A PEC prevê, ainda, que uma lei complementar poderá definir outras suspensões, dispensas e afastamentos aplicáveis durante a vigência da calamidade pública.
A decretação do estado de calamidade pública, que vai disparar o regime extraordinário, passa a ser uma atribuição exclusiva do Congresso Nacional, a partir de proposta do Executivo.
Desvinculação de receitas
A PEC também muda regras para vinculação de receitas, liberando fatias do Orçamento que hoje são destinadas exclusivamente a certas áreas. Atualmente, a Constituição proíbe a vinculação de receitas tributárias, com algumas exceções. A proposta mexe nessa estrutura, estendendo a proibição para todos os tipos de receita e expandindo as exceções.
Uma ressalva que desaparece é a que permite a vinculação de receitas para serviços de administração tributária — dessa forma, essa vinculação passa a ser proibida. Por outro lado, uma série de fundos federais são incluídos entre as ressalvas e poderão manter receitas orçamentárias reservadas para eles: Fundo Nacional de Segurança Pública (FNSP), Fundo Penitenciário Nacional (Funpen), Fundo Nacional Antidrogas (Funad), Fundo Nacional de Desenvolvimento Científico e Tecnológico (FNDCT), Fundo de Defesa da Economia Cafeeira (Funcafé) e Fundo para Aparelhamento e Operacionalização das Atividades-Fim da Polícia Federal.

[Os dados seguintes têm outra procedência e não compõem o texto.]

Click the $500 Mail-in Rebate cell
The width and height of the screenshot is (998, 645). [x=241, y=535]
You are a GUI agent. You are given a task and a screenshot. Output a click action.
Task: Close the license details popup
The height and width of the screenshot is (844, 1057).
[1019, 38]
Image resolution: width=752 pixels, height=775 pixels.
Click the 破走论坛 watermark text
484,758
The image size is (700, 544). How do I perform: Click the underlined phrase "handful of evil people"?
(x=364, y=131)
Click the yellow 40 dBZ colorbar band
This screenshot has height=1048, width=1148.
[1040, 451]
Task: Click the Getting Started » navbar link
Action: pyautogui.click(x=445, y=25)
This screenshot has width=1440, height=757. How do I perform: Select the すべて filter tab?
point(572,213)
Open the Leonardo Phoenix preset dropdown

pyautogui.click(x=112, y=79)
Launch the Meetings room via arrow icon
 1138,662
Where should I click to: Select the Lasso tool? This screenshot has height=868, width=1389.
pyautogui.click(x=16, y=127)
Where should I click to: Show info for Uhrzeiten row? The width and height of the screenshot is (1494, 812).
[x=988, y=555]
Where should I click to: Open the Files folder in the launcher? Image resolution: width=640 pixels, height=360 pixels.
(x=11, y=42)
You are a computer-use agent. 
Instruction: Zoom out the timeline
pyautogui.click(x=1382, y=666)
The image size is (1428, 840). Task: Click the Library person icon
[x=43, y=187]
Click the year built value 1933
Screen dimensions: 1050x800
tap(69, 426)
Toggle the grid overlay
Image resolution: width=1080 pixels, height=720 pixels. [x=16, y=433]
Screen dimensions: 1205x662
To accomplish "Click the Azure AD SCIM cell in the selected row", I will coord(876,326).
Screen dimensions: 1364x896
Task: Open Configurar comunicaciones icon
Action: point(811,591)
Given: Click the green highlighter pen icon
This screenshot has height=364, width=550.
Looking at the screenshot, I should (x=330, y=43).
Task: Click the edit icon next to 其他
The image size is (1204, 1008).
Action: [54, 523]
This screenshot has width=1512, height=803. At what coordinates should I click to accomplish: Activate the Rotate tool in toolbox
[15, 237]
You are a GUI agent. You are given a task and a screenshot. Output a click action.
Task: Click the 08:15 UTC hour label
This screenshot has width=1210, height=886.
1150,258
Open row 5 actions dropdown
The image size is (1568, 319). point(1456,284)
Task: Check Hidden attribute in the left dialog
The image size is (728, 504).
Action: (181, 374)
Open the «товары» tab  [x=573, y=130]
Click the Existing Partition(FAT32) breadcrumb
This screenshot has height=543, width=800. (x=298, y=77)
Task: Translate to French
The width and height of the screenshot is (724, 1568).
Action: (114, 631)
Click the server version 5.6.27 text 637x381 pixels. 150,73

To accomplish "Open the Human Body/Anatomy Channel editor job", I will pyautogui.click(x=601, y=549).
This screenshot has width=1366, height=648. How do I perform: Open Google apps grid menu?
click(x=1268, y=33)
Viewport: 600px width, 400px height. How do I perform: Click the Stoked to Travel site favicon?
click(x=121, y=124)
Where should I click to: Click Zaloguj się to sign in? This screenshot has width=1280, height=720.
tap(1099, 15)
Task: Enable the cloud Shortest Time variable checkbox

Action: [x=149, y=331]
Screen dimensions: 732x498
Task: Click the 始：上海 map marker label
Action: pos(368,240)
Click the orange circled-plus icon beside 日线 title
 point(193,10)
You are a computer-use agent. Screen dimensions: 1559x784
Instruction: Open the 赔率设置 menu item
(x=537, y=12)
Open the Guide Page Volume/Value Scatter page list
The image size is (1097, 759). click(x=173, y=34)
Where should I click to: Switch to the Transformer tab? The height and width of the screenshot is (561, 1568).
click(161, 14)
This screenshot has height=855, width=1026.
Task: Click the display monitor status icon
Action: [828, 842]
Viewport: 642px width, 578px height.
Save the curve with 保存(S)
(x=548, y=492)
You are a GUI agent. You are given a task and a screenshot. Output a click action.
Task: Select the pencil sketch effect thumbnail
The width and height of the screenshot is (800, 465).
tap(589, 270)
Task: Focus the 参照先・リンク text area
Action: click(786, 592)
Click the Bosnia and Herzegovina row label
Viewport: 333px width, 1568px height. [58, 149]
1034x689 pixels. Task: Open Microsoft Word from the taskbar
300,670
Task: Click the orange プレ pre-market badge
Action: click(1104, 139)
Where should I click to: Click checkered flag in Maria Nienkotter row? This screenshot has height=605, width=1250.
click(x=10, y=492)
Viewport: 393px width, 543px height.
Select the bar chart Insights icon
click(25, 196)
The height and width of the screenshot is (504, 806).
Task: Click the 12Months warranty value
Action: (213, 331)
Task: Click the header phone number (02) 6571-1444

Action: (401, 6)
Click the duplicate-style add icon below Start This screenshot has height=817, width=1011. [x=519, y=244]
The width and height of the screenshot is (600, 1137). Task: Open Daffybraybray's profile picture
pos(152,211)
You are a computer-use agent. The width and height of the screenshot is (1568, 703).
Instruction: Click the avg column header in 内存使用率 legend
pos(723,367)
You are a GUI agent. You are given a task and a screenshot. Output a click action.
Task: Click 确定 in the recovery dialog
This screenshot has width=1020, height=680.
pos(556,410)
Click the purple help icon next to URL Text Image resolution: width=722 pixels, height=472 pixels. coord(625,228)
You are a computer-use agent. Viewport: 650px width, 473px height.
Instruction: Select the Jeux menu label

Receitas de interesse da defesa nacional e as destinadas à atuação das Forças Armadas também não terão recursos desvinculados.
Educação e saúde
Originalmente, a PEC Emergencial previa outras medidas imediatas de redução de despesas para compensar o pagamento do ajuste emergencial, como o fim da vinculação orçamentária mínima para a educação e a saúde e a redução salarial de servidores públicos. Esses dispositivos causaram polêmica entre os senadores e foram removidos pelo relator, senador Marcio Bittar (MDB-AC).
Atualmente, a Constituição obriga a União a aplicar, no mínimo, 18%, e os estados e municípios, no mínimo, 25%, da receita resultante de impostos na manutenção e no desenvolvimento do ensino. À saúde, a União deve destinar 15% da sua receita corrente líquida, enquanto estados e Distrito Federal, 12% da arrecadação de impostos, e municípios, 15%, também da arrecadação de impostos. Bittar afirmou ser favorável ao fim desses pisos, mas reconheceu que o debate não está “amadurecido” neste momento.
Outro item retirado do texto da PEC seria o fim dos repasses do Fundo de Amparo ao Trabalhador (FAT) para o Banco Nacional de Desenvolvimento Econômico e Social (BNDES). Hoje, um mínimo de 28% da arrecadação do PIS/Pasep, que abastece o FAT, vai para o financiamento de programas do BNDES.